(begin)
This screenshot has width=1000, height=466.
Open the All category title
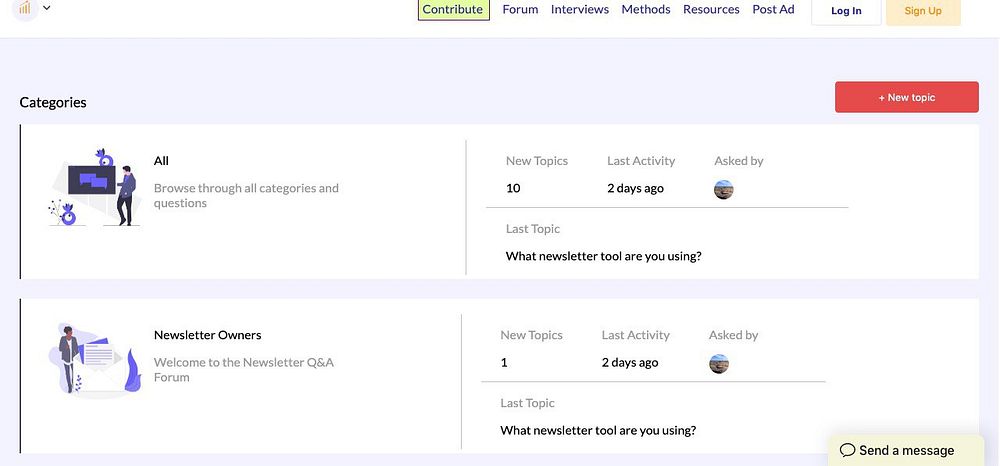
(end)
(begin)
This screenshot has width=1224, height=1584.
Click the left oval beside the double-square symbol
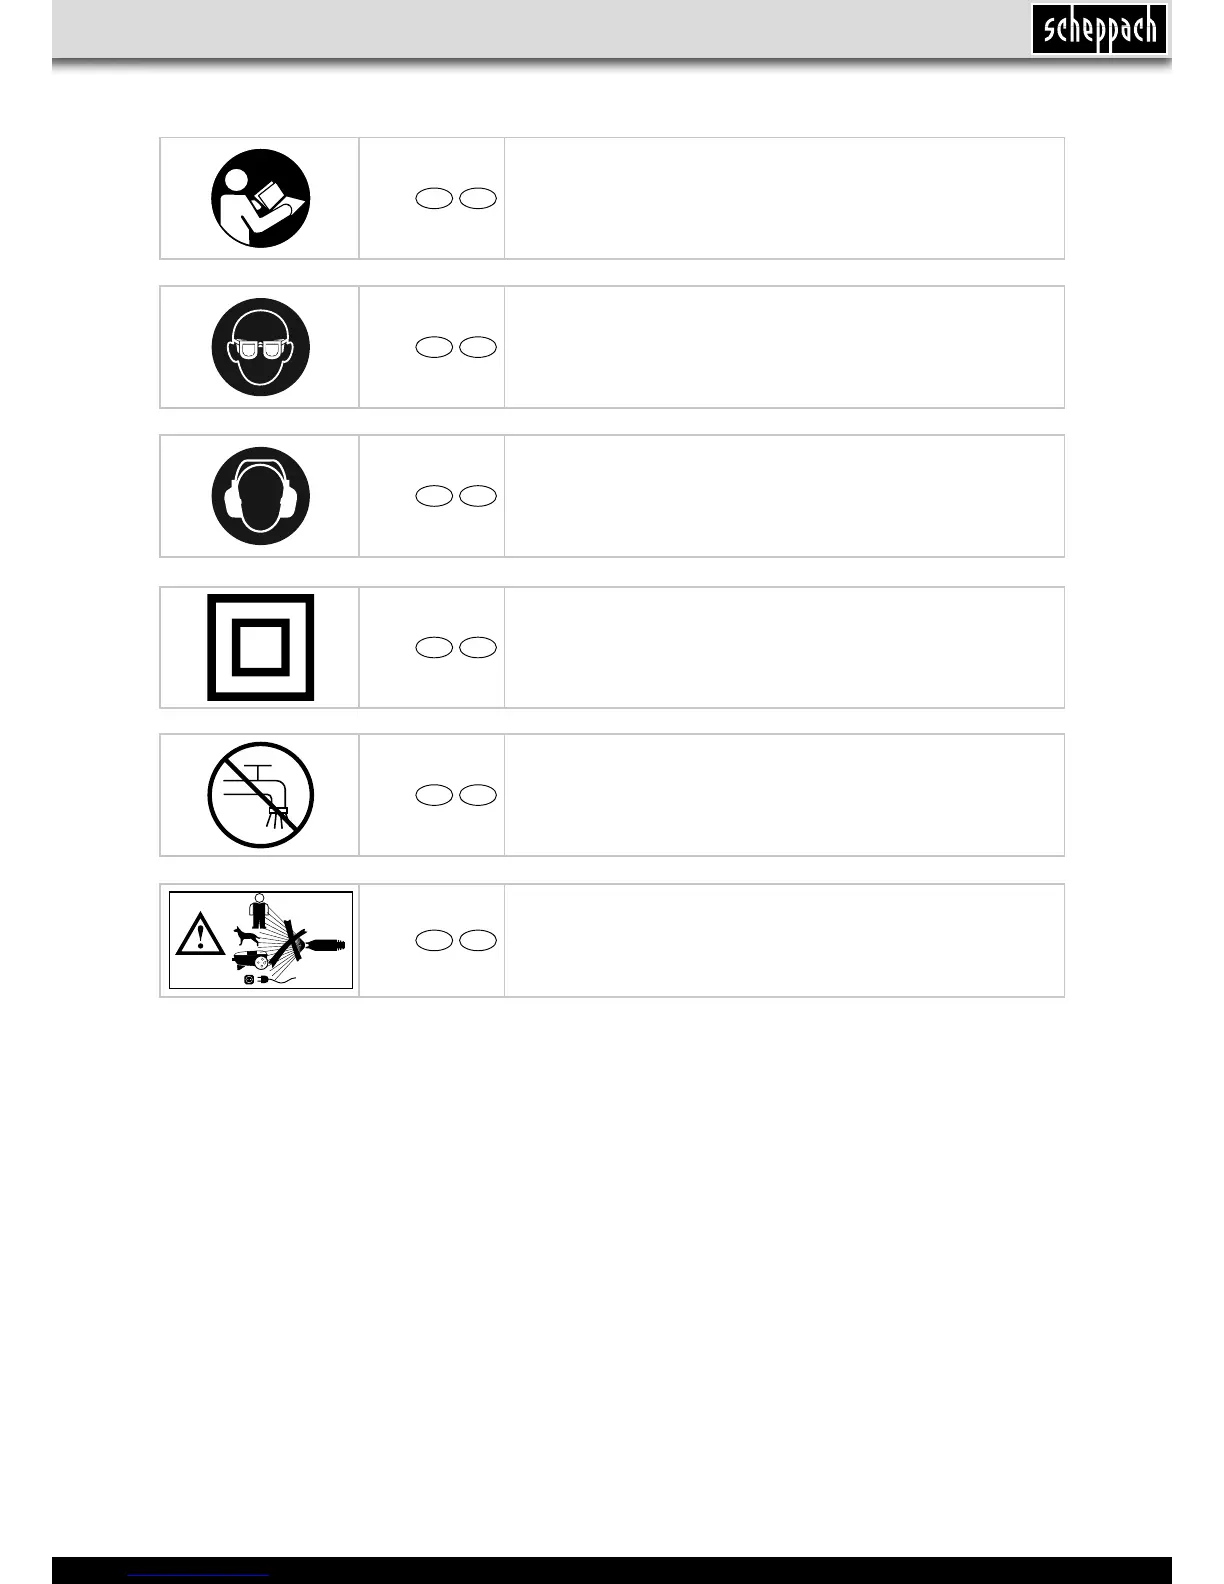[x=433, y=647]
(end)
_What is needed_
Count the lines of the material that contain the string "width". Give only the number.

_Written reply_
2